I tried to use mean value theorem but from the hint I got it.
The function $h(x,y) = (g(y)-g(x))(f(y)-f(x)) \geq 0$, since (by the monotone increasing of $f$ and $g$) if $y>x$, both terms in the product are non-negative and if $y\leq x$, both terms are non-positive. The product is non-negative in both cases.
(Let's use the interval [0,1] as a domain for $f$ and $g$ in the claim, maybe it can also be formulated by taking average integral.)

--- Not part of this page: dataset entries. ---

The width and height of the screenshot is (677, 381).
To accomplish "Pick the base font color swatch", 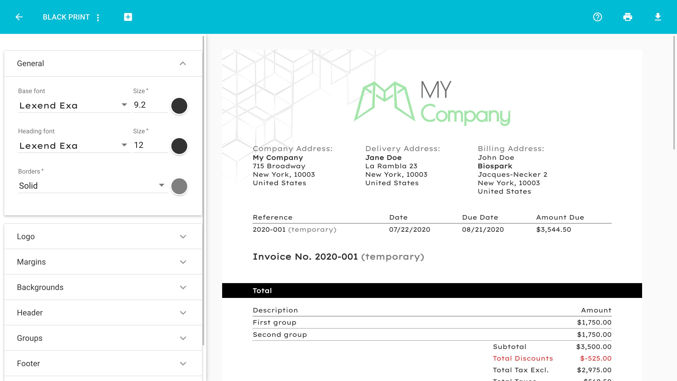I will pos(179,106).
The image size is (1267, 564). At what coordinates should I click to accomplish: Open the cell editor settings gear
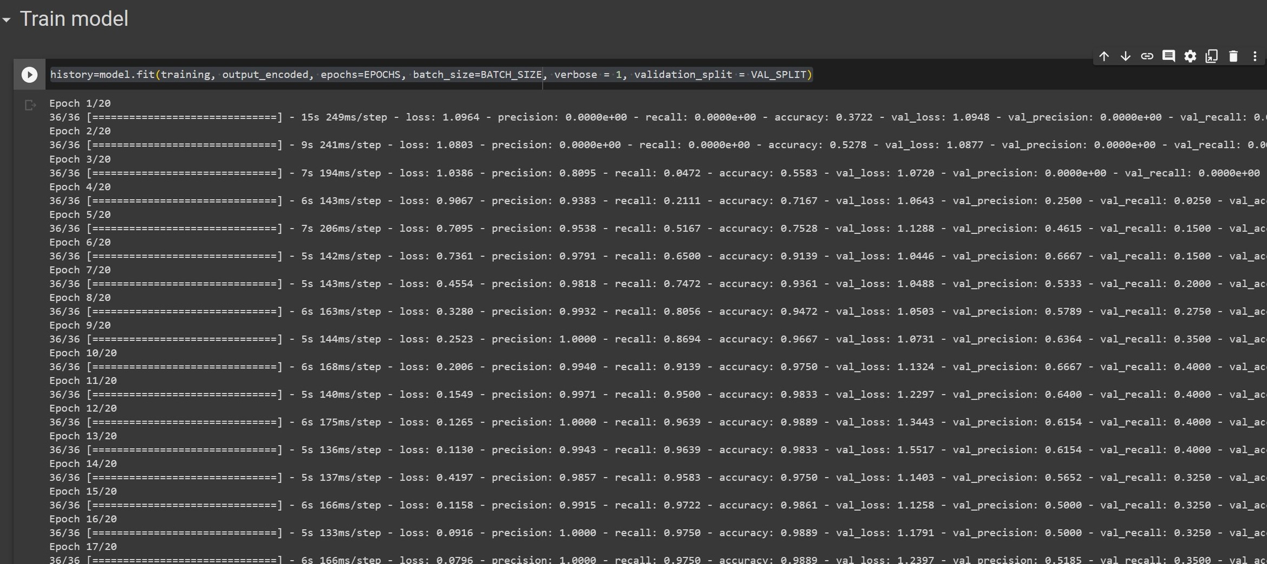coord(1191,56)
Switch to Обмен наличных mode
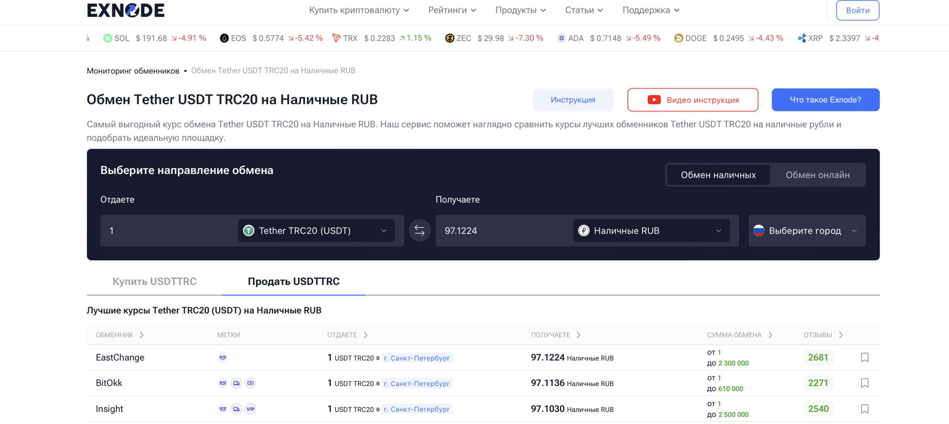This screenshot has height=424, width=949. pyautogui.click(x=718, y=175)
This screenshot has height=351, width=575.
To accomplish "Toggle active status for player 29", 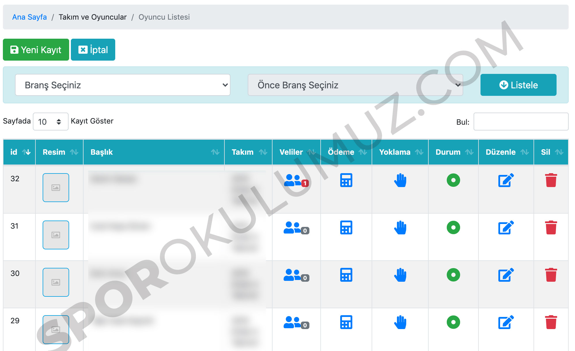I will 453,322.
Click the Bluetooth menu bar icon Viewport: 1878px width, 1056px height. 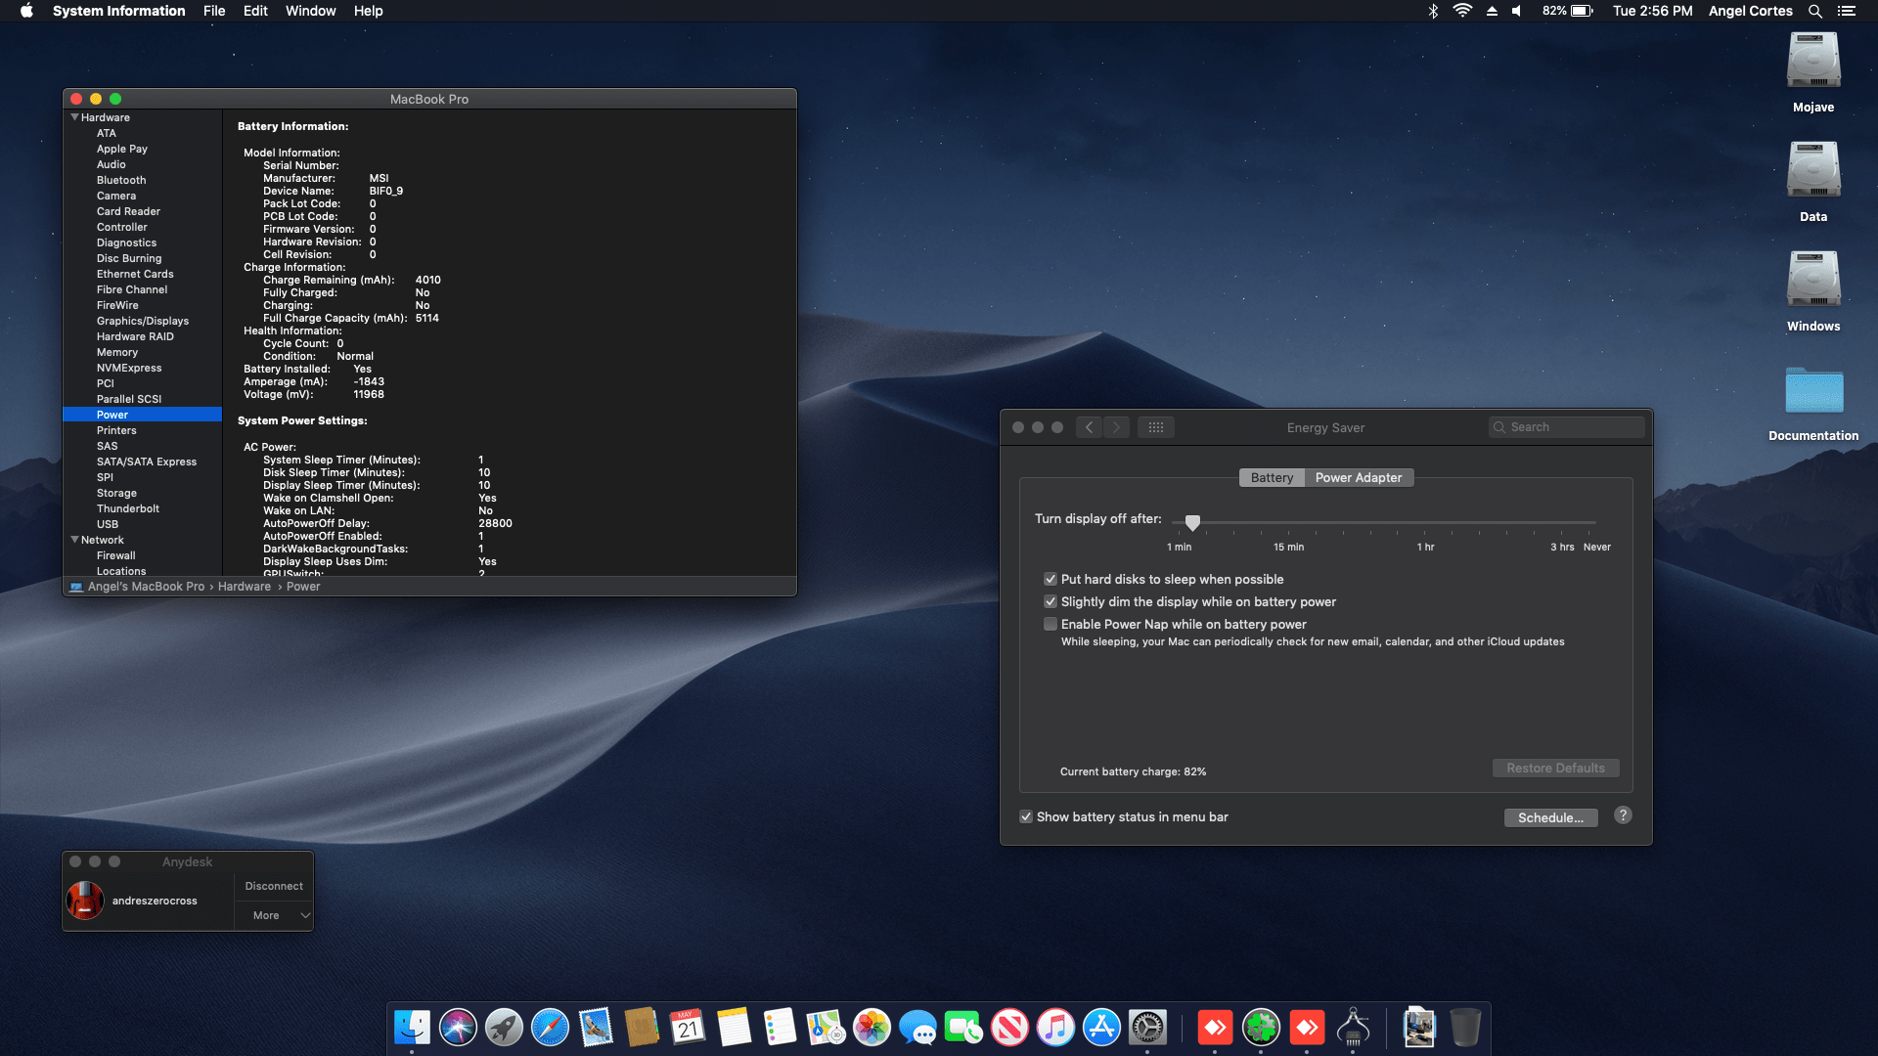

So if we integrate $h$ over $[0,1]^2$ we get something non-negative:
$$0\leq \int_0^1\int_0^1 h(x,y)dxdy = \int_0^1\int_0^1 {g(y)f(y) -g(y)f(x)-g(x)f(y)+g(x)f(x)}dxdy $$
$$= 1\cdot\int_0^1 g(y)f(y)dy -\int_0^1\int_0^1 g(y)f(x)dxdy-\int_0^1\int_0^1 g(x)f(y)dxdy+ 1\cdot\int_0^1 g(x)f(x)dx $$
$$= 2\int_0^1 f(x)g(x)dx - 2\int_0^1f(x)dx \int_0^1g(x)dx$$
Hence the claim follows. You were on the right track with Fubini. The trick is to notice that $h\geq0$.
EDIT: fixed typos and did some extra steps.
For a domain $A$ with finite measure the claim should be:
$$\int_A f(x)g(x)dx \geq \frac{1}{|A|}\int_A f(x)dx\int_A g(x)dx$$
This can be seen as before with $A^2$ as the domain of $h$. For sets with infinite measure, I guess you can just do approximation argument.